TASK DESCRIPTION >> Please return every line in the entries below that contains the string "width".

Items from a data source
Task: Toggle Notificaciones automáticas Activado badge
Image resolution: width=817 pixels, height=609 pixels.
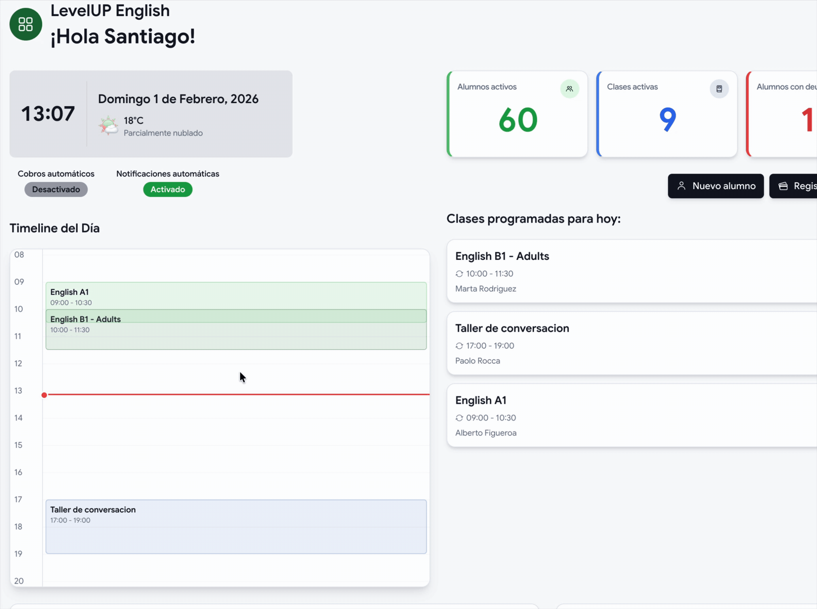Action: [168, 189]
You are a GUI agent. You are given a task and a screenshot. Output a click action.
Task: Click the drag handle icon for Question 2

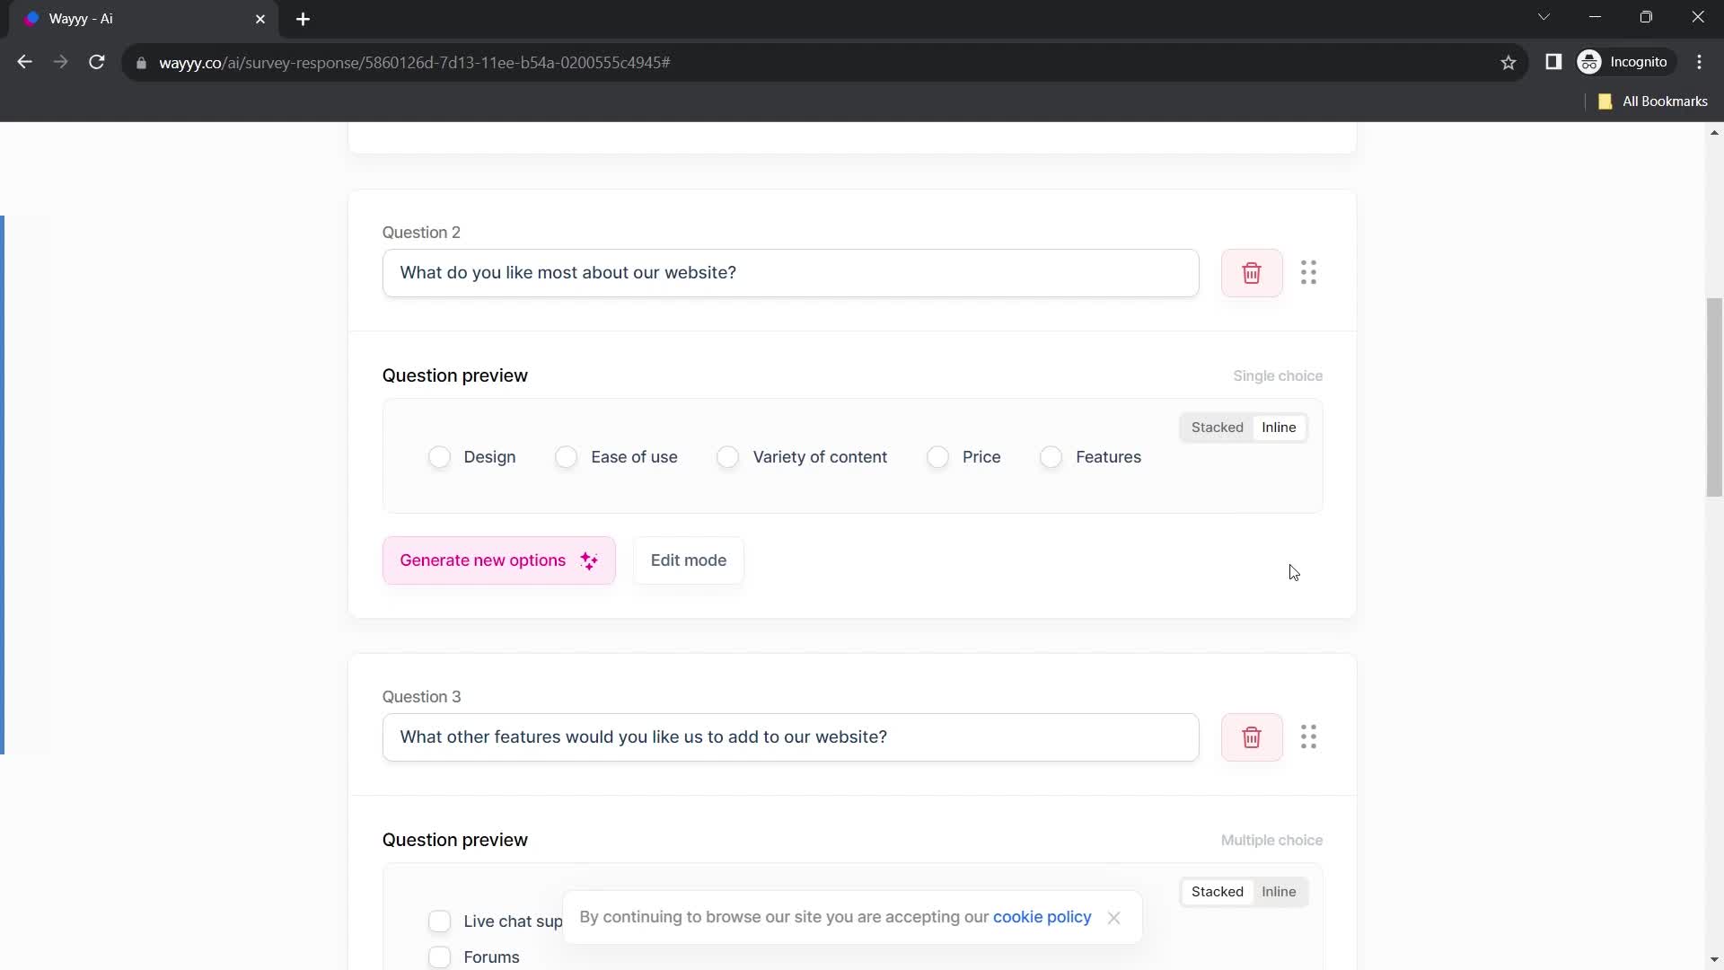click(1308, 272)
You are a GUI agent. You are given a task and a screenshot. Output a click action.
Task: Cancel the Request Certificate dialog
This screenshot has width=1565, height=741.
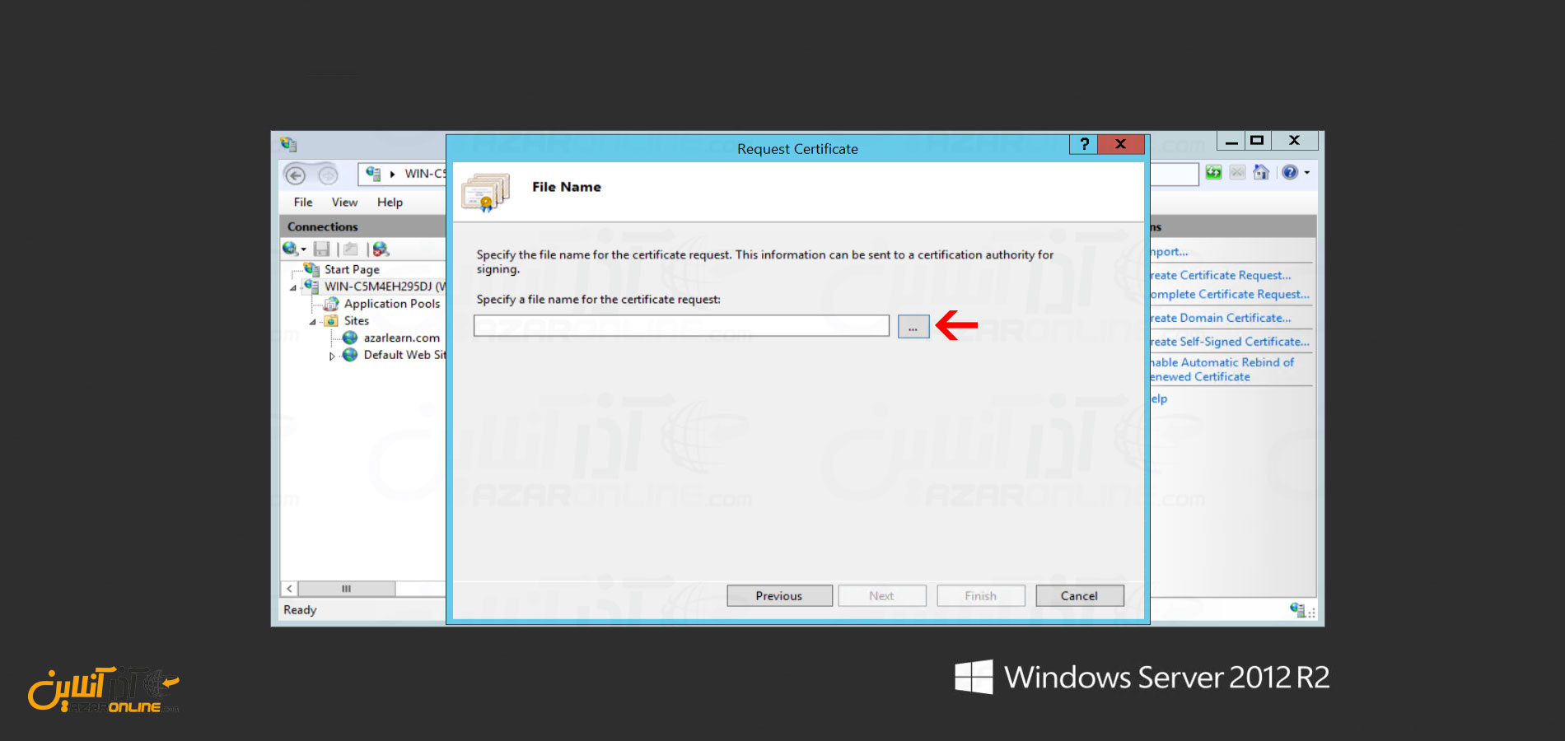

ANSWER TO THIS TASK >>
Image resolution: width=817 pixels, height=609 pixels.
This screenshot has width=1565, height=741.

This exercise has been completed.